Russian military forces reportedly used ground-delivered thermobaric weapons during the Battle for Grozny (first and second Chechen Wars) to attack dug-in Chechen fighters. The use of TOS-1 heavy MLRS and "RPO-A Shmel" shoulder-fired rocket system during the Chechen Wars was reported. Russia used the RPO-A Shmel in the First Battle of Grozny, whereupon it was designated as a very effective round.

It was thought that, during the September 2004 Beslan school hostage crisis, a multitude of handheld thermobaric weapons were used by the Russian Armed Forces in their efforts to retake the school. The RPO-A and either the TGB-7V thermobaric rocket from the RPG-7 or rockets from either the RShG-1 or the RShG-2 is claimed to have been used by the Spetsnaz during the storming of the school. At least three and as many as nine RPO-A casings were later found at the positions of the Spetsnaz. In July 2005 the Russian government admitted to the use of the RPO-A during the crisis.

• • •

→ **Work task**:
Answer these questions from the text above on Russian thermobaric weapons.
1. In which battle did Russia use the RPO-A Shmel, where it was designated a very effective round?
2. How many RPO-A casings were later found at the positions of the Spetsnaz?
3. In what month and year did the Russian government admit to using the RPO-A during the Beslan crisis?

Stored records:
• • •

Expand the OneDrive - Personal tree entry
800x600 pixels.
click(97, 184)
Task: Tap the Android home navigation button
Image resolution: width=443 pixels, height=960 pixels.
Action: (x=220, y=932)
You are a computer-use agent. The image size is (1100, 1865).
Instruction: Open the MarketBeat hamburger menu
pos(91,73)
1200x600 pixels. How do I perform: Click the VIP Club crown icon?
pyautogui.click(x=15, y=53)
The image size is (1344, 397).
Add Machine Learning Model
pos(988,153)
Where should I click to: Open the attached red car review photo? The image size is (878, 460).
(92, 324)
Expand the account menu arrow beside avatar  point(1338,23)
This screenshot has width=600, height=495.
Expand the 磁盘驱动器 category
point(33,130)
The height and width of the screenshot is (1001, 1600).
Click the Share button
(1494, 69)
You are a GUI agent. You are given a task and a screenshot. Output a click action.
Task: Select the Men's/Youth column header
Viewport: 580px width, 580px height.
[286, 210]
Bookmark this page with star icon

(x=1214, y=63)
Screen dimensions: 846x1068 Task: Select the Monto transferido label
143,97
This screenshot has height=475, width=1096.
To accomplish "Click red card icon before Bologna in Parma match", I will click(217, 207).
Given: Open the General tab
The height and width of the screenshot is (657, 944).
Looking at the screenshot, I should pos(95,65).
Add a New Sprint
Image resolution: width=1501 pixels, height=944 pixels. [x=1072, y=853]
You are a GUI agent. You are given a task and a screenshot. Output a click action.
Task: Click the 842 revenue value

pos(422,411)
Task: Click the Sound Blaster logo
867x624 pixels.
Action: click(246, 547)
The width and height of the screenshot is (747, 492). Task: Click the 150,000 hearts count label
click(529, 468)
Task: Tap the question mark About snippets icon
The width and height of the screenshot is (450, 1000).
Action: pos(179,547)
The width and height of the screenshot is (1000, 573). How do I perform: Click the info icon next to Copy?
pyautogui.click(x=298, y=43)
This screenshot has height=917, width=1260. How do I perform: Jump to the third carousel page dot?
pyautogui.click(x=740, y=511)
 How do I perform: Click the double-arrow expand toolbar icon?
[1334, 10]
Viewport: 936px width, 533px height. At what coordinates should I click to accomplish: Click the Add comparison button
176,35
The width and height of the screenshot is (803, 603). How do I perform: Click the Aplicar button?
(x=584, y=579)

• • •

→ **Answer space**:
1. The First Battle of Grozny.
2. At least three and as many as nine.
3. July 2005.